The lease has terminated and defendant has vacated. Plaintiff seeks the cost to repair the premises as damages. Defendant, however, argues that cost of repairs is the proper measure of damages only when that amount does not exceed the diminution in the premises fair market value resulting from the breach. Put another way, defendant asserts that the diminution in fair market value should serve as a cap on the amount of cost of repair damages recoverable by plaintiff.
Pennsylvania courts have routinely stated that cost of repairs is the proper measure of damages for a lessee's breach of a covenant to maintain premises in good repair. See, e.g., Darlington v. DeWald, 194 Pa. 305, 45 A. 57 (1900); Platt v. City of Philadelphia, 183 Pa. Super. 486, 133 A. 2d 860 (1957); Kennedy v. Loose-Wiles Biscuit Co., 94 Pa. Super. 602 (1928). However, with the exception of one common pleas decision, the reported Pennsylvania cases have not discussed whether cost of repair damages should be reduced to the extent they exceed the diminution in the premises fair market value. I am, therefore, called upon to decide this issue as I anticipate it would be decided if presented to the Pennsylvania Supreme Court. Keystone Aeronautics Corp. v. R.J. Enstrom Corp., 499 F.2d 146 (3rd Cir. 1974).
In an action for breach of contract, an aggrieved party is entitled to recover his actual damages. See RESTATEMENT (SECOND) OF CONTRACTS § 347 (1981).
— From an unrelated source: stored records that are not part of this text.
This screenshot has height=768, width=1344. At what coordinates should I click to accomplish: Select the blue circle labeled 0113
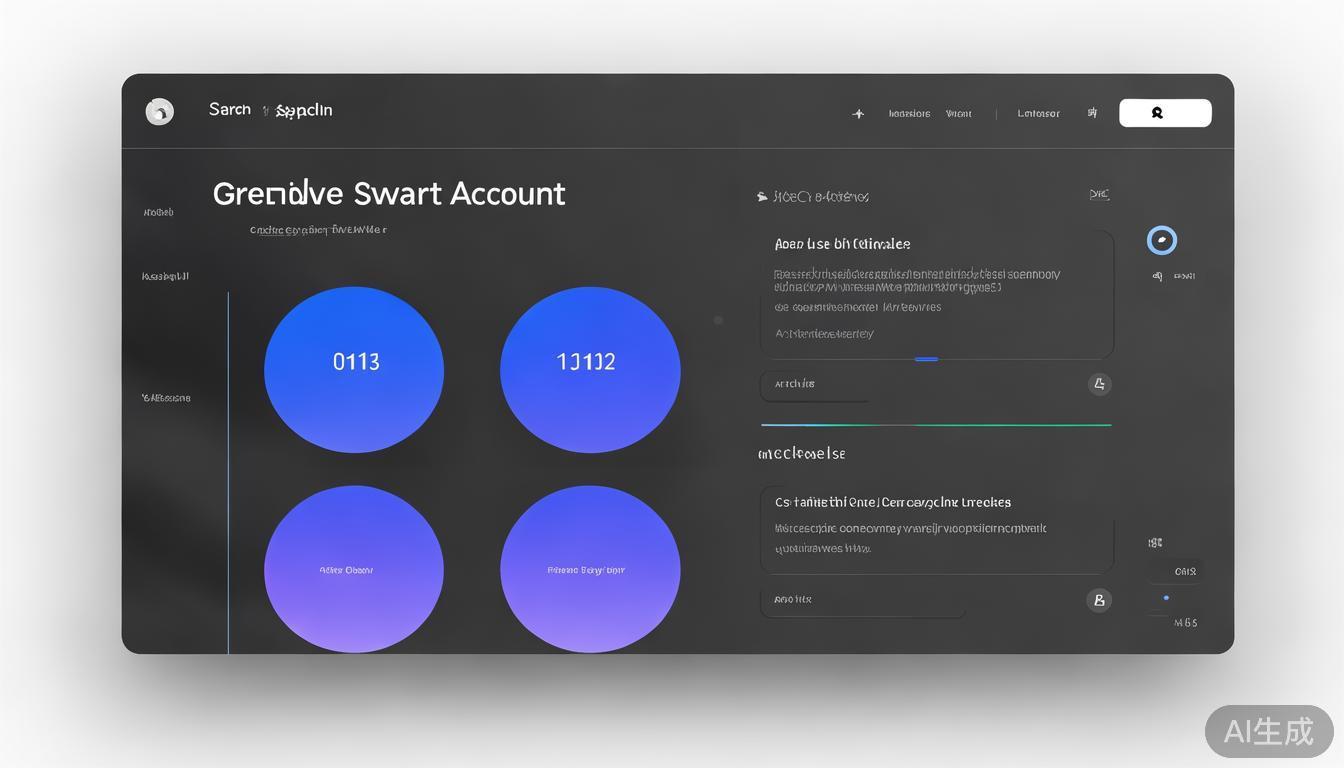(x=354, y=370)
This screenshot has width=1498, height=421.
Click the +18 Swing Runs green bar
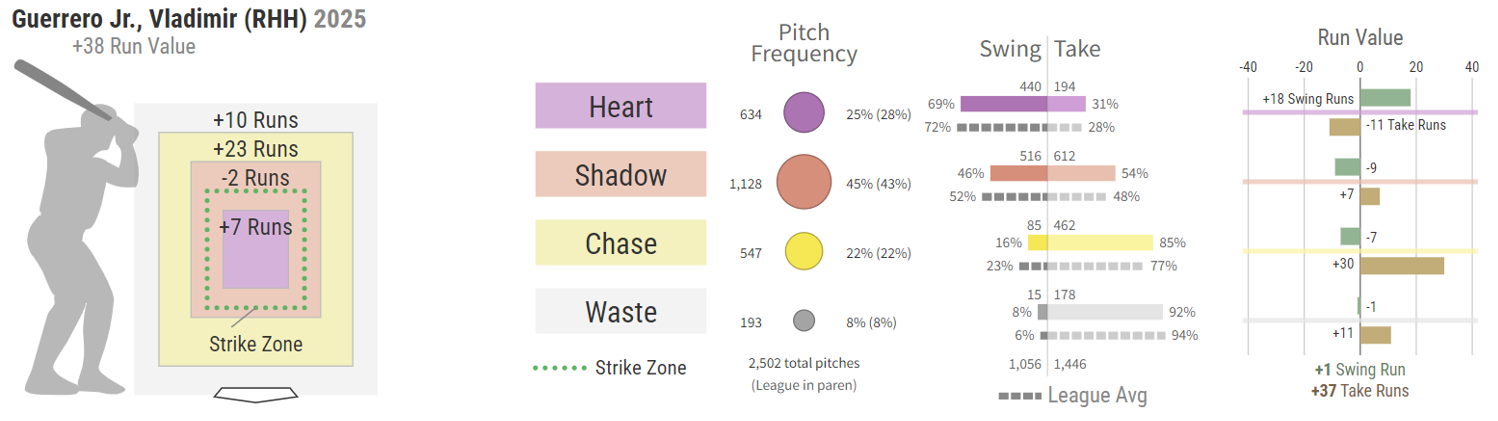(x=1385, y=98)
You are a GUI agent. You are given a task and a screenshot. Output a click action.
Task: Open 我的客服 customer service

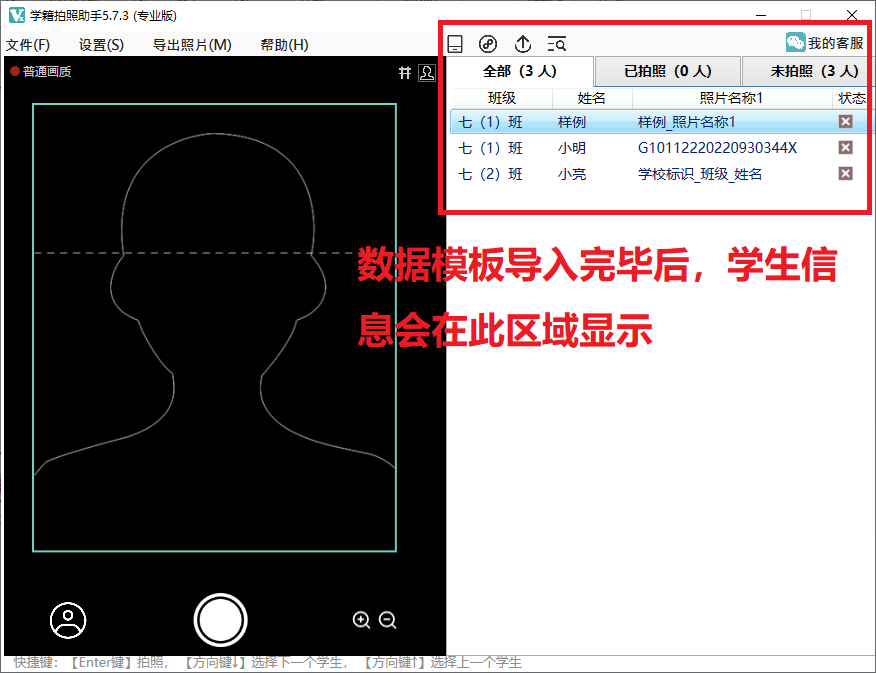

For actions like that sub judice, "cost of repairs is merely a convenient way to quantify the damage a lessor has suffered." Bowes v. Saks & Co., 397 F.2d 113, 116 (7th Cir. 1968). This "convenient" measure, however, should not be applied when it is unrelated to the actual damage suffered by the lessor. Pennsylvania Cement Co. v. Bradley Contracting Co., 11 F.2d 687, 688 (2d Cir. 1926) (L. Hand, J.). Because the actual damage suffered by a lessor is the damage to his reversionary interest, "cost of repairs" is not the proper measure of damages when that cost exceeds the diminution in the value of the reversionary interest. Id.
As explained in the one reported Pennsylvania case deciding this issue, full performance of the covenant by the lessee would have given the lessors "a barn worth $7,500 at the time this suit was started. They would not have had a stone barn worth but $5,000 [its value as a result of the lessee's breach] plus upwards of $25,000 in cash. . . ." Giordano v. Brandywine Mushroom Corp., 32 Pa. D. & C. 2d 522, 525 (Chester Co. 1963). Recognizing that awarding cost of repairs would not only compensate the lessor but also result in the lessor receiving a large windfall, the court refused to award cost of repair damages. Id. at 525. Rather, the landlord was permitted to recover the diminution in the premises fair market value; that is, he recovered the damage to his reversionary interest. Id.
I agree that damages should be limited by the reduction in fair market value and conclude the Supreme Court of Pennsylvania would reach that same result.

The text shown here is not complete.